Please print the full listing exactly.

= Beginning of Section =

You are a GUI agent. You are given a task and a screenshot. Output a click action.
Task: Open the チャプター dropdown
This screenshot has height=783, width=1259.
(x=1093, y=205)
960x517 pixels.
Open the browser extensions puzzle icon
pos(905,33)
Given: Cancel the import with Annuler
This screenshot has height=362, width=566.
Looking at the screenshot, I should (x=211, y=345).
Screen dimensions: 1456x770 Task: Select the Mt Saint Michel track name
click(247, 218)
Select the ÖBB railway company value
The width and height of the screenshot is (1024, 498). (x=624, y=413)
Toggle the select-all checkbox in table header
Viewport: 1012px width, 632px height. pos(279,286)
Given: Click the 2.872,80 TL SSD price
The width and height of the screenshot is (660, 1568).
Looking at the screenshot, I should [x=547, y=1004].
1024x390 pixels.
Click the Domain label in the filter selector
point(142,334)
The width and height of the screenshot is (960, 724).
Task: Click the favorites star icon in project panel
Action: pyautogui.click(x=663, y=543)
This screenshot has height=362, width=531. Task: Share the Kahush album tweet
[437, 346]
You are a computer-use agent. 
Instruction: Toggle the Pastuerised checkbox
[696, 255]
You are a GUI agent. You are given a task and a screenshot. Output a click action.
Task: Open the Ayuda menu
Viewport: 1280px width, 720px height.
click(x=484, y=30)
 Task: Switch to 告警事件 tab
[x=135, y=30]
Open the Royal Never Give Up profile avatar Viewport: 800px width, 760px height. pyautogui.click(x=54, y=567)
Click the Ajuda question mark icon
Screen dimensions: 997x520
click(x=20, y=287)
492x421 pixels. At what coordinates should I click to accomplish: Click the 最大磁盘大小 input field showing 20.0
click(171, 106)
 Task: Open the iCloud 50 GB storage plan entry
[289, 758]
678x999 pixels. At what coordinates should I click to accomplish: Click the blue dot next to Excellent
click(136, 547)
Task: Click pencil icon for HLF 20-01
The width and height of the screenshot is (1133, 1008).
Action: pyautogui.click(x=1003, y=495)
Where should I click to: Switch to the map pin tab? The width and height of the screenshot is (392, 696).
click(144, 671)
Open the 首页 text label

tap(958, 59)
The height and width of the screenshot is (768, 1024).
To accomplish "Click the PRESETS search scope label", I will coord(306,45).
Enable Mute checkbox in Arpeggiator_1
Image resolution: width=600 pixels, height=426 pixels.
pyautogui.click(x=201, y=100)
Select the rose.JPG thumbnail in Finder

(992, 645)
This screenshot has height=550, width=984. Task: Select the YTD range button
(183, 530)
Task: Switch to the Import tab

= End of Section =

Worked solution:
You are a GUI agent. You are given a task and a screenshot. Output a click action.
Task: Open the チャプター dropdown
This screenshot has height=783, width=1259.
(x=1093, y=205)
960x517 pixels.
Open the browser extensions puzzle icon
pos(905,33)
Given: Cancel the import with Annuler
This screenshot has height=362, width=566.
Looking at the screenshot, I should (x=211, y=345).
Screen dimensions: 1456x770 Task: Select the Mt Saint Michel track name
click(247, 218)
Select the ÖBB railway company value
The width and height of the screenshot is (1024, 498). (x=624, y=413)
Toggle the select-all checkbox in table header
Viewport: 1012px width, 632px height. pos(279,286)
Given: Click the 2.872,80 TL SSD price
The width and height of the screenshot is (660, 1568).
Looking at the screenshot, I should [x=547, y=1004].
1024x390 pixels.
Click the Domain label in the filter selector
point(142,334)
The width and height of the screenshot is (960, 724).
Task: Click the favorites star icon in project panel
Action: pyautogui.click(x=663, y=543)
This screenshot has height=362, width=531. Task: Share the Kahush album tweet
[437, 346]
You are a computer-use agent. 
Instruction: Toggle the Pastuerised checkbox
[696, 255]
You are a GUI agent. You are given a task and a screenshot. Output a click action.
Task: Open the Ayuda menu
Viewport: 1280px width, 720px height.
click(x=484, y=30)
 Task: Switch to 告警事件 tab
[x=135, y=30]
Open the Royal Never Give Up profile avatar Viewport: 800px width, 760px height. pyautogui.click(x=54, y=567)
Click the Ajuda question mark icon
Screen dimensions: 997x520
click(x=20, y=287)
492x421 pixels. At what coordinates should I click to accomplish: Click the 最大磁盘大小 input field showing 20.0
click(171, 106)
 Task: Open the iCloud 50 GB storage plan entry
[289, 758]
678x999 pixels. At what coordinates should I click to accomplish: Click the blue dot next to Excellent
click(136, 547)
Task: Click pencil icon for HLF 20-01
The width and height of the screenshot is (1133, 1008).
Action: pyautogui.click(x=1003, y=495)
Where should I click to: Switch to the map pin tab? The width and height of the screenshot is (392, 696).
click(144, 671)
Open the 首页 text label

tap(958, 59)
The height and width of the screenshot is (768, 1024).
To accomplish "Click the PRESETS search scope label", I will coord(306,45).
Enable Mute checkbox in Arpeggiator_1
Image resolution: width=600 pixels, height=426 pixels.
pyautogui.click(x=201, y=100)
Select the rose.JPG thumbnail in Finder

(992, 645)
This screenshot has height=550, width=984. Task: Select the YTD range button
(183, 530)
Task: Switch to the Import tab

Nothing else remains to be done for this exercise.